Otherwise, there must exist a pair of generators with non-zero product. WLOG assume $xy\neq 0$. Then $\lbrace 1,x,y,xy\rbrace$ is linearly independent, and there exists $p\in A$ with $p^2=0$ for which $\lbrace 1,x,y,p,xy\rbrace$ is a basis. It follows from this that $xyp=0$, and that $yp,px\in\lbrace 0,xy\rbrace$. Since we can interchange $x$ and $y$ by symmetry, the cases $yp=0,xp=xy$ and $yp=xy,xp=0$ are isomorphic.
Relabeling $p$ as $z$, we have the exterior algebra on $x,y,z$ mod $yz,zx$ as case 1, mod $yz,xy+xz$ as case 2, and mod $xy+yz,xy+xz$ as case 3.
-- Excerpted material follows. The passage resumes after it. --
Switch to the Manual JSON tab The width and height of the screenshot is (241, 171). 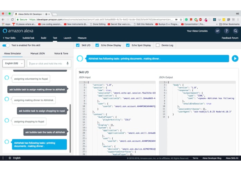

However, I suspect that the case of three generators should force $yz,zx$ to be zero. More generally, I am trying to construct an $\mathbb{F}_2$-algebra with the above property of countable dimension suitably containing all the finite ones. Have I gone wrong somewhere?
Adding the following comment that won't fit into one, so an answer it is.
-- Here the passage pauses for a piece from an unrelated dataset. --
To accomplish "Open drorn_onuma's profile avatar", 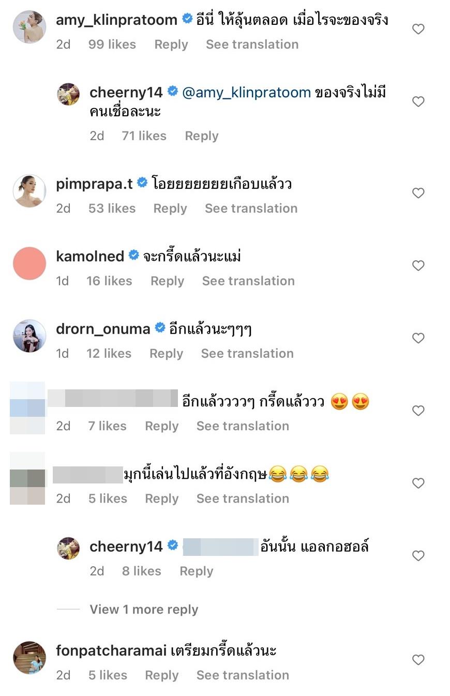I will tap(29, 336).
Let $I$ be the 4-dimensional kernel of the squaring homomorphism (of rings) from $A$ to $\Bbb{F}_2$. As you observed, $I$ is an ideal. The elements outside of $I$ have squares equal to $1$, so $I$ is the unique maximal ideal of $A$ consisting of the non-units (so $A$ is local).
With $x,y\in I$ consider the mappings $f_x:A\to A, a\mapsto xa$ and $f_y:A\to A, a\mapsto ya$. Because $f_x\circ f_x=0$, rank-nullity forces $\dim \mathrm{Ker}(f_x)\ge3$, and similarly $\dim \mathrm{Ker}(f_y)\ge3$.
Assume that $x\in I$ and $y\in I$ are as in your argument, so $xy\neq0$. In that case both kernels have dimensions exactly three. As ideals they are both subspaces of $I$, so the two kernels must intersect in a subspace $W$ of dimension two. But $W\cap \langle 1,x,y,xy\rangle$ is obviously spanned by $xy$. Therefore there exists another element $z\in I$, linearly independent from $xy$, annihilated by both $x$ and $y$.
So without loss of generality you can assume that $zx=zy=0$. I think this should let you proceed with the classification.